(Stored data entries)
▼▼▼

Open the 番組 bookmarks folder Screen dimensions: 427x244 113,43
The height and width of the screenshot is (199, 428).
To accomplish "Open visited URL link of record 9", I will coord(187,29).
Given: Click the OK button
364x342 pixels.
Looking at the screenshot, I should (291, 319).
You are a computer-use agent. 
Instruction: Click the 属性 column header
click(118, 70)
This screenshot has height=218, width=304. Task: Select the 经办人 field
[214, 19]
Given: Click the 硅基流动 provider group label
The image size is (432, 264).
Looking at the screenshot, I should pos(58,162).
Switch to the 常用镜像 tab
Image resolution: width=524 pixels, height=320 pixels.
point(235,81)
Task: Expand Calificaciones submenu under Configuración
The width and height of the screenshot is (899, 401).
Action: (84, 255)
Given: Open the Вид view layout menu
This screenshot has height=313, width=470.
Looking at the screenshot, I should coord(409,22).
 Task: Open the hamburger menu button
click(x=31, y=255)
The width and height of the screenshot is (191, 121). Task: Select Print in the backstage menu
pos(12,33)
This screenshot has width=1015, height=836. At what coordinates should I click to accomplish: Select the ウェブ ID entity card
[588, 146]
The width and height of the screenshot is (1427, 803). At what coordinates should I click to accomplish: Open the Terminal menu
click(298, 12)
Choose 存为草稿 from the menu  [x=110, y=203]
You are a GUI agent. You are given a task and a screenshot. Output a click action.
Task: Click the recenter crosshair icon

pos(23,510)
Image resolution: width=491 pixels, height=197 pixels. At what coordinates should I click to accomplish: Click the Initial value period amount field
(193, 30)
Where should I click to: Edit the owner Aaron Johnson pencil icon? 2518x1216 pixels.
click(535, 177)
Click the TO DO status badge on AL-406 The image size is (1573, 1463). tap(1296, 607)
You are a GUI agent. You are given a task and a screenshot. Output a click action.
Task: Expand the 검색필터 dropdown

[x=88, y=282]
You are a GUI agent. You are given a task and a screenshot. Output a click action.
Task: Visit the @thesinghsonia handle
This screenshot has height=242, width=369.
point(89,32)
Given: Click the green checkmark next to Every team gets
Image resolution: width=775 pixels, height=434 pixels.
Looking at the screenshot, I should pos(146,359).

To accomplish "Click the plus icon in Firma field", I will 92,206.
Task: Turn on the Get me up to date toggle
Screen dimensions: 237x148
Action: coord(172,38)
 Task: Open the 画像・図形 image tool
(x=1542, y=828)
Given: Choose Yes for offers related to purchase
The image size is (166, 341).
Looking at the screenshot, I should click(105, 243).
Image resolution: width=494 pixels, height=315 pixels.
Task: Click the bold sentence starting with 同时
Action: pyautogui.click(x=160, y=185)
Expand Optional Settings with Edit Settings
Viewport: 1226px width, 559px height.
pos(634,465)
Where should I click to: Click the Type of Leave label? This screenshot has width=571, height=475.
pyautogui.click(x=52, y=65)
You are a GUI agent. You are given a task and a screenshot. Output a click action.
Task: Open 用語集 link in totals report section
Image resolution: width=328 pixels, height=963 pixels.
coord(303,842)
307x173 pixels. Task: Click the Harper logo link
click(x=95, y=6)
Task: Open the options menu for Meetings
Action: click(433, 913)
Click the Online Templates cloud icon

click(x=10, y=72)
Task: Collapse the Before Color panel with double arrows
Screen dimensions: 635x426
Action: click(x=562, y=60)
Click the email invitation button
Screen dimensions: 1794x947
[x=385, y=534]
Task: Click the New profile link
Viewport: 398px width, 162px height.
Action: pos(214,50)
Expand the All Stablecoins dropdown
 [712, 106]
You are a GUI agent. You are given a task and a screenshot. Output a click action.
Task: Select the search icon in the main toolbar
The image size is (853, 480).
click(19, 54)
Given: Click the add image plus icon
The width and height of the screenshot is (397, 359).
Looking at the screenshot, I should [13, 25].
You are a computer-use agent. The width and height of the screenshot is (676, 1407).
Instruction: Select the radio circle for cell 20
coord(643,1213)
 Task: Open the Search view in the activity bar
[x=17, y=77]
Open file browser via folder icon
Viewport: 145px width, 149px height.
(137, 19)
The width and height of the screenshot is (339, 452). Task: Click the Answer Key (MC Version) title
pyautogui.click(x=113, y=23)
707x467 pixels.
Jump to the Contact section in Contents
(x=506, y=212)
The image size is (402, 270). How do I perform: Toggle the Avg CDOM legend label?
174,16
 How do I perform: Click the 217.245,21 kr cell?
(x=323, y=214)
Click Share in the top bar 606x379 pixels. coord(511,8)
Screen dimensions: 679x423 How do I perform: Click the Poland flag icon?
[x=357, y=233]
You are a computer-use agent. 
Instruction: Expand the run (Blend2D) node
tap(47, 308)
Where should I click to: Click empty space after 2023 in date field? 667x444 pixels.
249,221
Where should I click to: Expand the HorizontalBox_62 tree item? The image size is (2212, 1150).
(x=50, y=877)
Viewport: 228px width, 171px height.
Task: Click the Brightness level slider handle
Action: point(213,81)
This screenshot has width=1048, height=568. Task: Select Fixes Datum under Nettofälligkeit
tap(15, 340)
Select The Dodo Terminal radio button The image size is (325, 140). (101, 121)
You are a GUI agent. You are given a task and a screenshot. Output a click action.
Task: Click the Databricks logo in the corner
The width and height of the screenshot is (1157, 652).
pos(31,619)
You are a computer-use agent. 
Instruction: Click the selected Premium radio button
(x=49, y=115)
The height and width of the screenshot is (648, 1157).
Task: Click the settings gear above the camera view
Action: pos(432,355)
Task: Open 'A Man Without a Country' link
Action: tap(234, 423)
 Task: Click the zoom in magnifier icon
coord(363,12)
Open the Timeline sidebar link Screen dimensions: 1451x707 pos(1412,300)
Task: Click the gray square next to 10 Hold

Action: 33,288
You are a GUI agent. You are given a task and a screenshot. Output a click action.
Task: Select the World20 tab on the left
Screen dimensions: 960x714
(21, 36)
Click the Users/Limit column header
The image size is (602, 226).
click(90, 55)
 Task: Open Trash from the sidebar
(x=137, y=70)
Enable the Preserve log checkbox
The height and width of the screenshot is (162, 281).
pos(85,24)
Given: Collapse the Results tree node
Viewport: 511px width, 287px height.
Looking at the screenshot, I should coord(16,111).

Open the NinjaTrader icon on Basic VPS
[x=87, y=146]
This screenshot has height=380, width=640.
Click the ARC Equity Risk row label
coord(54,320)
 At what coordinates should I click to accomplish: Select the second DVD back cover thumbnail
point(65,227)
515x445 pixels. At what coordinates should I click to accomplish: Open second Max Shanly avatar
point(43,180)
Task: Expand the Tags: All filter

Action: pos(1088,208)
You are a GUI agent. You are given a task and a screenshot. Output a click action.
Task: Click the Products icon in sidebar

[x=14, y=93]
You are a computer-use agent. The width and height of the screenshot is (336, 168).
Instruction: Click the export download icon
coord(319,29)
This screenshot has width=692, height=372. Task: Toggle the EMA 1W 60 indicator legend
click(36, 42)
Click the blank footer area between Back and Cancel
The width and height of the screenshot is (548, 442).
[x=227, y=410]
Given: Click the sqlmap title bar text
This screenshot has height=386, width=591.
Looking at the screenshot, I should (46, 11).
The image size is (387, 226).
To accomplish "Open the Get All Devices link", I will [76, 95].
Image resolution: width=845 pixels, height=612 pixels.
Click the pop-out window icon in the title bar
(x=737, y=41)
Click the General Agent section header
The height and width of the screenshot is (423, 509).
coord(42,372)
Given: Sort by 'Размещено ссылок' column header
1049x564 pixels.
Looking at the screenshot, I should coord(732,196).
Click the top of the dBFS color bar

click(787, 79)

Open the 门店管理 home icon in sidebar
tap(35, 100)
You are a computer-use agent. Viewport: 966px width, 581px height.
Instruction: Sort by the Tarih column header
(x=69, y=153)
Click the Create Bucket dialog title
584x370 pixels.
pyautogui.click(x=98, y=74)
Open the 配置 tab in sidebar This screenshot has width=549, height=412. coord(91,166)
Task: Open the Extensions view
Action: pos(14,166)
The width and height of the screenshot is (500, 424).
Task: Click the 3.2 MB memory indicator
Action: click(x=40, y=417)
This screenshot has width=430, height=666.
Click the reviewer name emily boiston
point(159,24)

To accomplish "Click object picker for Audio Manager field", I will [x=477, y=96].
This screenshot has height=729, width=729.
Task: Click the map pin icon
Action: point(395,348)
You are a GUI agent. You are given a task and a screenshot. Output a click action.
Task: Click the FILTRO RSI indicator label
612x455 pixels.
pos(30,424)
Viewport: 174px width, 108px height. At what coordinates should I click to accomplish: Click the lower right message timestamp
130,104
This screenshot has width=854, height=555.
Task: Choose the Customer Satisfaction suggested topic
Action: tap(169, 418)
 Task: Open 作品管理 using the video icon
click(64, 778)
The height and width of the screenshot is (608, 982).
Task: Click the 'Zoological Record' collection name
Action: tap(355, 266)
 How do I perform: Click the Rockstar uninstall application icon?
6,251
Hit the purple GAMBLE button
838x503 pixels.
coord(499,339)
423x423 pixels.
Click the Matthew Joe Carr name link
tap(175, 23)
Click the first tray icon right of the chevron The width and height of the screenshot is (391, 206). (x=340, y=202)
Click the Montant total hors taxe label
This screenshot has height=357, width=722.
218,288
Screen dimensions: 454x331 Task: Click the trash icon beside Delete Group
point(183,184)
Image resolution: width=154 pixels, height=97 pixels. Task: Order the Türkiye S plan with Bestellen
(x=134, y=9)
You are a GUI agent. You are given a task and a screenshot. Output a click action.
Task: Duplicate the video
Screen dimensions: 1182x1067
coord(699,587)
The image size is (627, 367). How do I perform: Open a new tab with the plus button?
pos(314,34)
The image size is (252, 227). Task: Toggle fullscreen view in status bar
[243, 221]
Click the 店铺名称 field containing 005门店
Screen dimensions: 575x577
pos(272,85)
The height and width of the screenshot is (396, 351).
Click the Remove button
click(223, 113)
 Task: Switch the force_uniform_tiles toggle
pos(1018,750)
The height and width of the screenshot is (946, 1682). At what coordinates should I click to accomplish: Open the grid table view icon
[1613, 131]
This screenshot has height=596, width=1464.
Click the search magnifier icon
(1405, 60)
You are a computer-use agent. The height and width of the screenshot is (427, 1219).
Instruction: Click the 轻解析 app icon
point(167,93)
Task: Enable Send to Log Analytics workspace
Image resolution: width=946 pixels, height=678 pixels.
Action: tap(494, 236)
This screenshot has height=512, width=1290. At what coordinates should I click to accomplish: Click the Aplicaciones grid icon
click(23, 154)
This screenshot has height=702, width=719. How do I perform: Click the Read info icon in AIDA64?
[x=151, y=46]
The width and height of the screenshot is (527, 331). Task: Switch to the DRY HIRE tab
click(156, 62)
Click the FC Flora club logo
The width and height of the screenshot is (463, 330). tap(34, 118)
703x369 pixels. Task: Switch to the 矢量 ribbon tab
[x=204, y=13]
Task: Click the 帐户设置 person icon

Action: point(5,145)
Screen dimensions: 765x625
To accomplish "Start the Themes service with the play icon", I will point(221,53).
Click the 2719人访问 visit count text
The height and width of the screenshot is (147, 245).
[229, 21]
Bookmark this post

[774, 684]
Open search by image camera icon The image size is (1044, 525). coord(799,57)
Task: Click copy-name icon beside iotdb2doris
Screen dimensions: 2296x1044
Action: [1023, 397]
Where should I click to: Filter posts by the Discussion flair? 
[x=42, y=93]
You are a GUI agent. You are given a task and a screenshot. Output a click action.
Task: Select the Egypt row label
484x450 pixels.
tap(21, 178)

▲▲▲

Set exercise: Would you write out, word for word, the stretch of entries from the line containing "Task: Turn on the Get me up to date toggle" through the line containing "Looking at the screenshot, I should [13, 25]."?

Solution to the problem:
Task: Turn on the Get me up to date toggle
Screen dimensions: 237x148
Action: coord(172,38)
 Task: Open the 画像・図形 image tool
(x=1542, y=828)
Given: Choose Yes for offers related to purchase
The image size is (166, 341).
Looking at the screenshot, I should click(105, 243).
Image resolution: width=494 pixels, height=315 pixels.
Task: Click the bold sentence starting with 同时
Action: pyautogui.click(x=160, y=185)
Expand Optional Settings with Edit Settings
Viewport: 1226px width, 559px height.
pos(634,465)
Where should I click to: Click the Type of Leave label? This screenshot has width=571, height=475.
pyautogui.click(x=52, y=65)
You are a GUI agent. You are given a task and a screenshot. Output a click action.
Task: Open 用語集 link in totals report section
Image resolution: width=328 pixels, height=963 pixels.
coord(303,842)
307x173 pixels. Task: Click the Harper logo link
click(x=95, y=6)
Task: Open the options menu for Meetings
Action: click(433, 913)
Click the Online Templates cloud icon

click(x=10, y=72)
Task: Collapse the Before Color panel with double arrows
Screen dimensions: 635x426
Action: click(x=562, y=60)
Click the email invitation button
Screen dimensions: 1794x947
[x=385, y=534]
Task: Click the New profile link
Viewport: 398px width, 162px height.
Action: pos(214,50)
Expand the All Stablecoins dropdown
 [712, 106]
You are a GUI agent. You are given a task and a screenshot. Output a click action.
Task: Select the search icon in the main toolbar
The image size is (853, 480).
click(19, 54)
Given: Click the add image plus icon
The width and height of the screenshot is (397, 359).
Looking at the screenshot, I should [13, 25].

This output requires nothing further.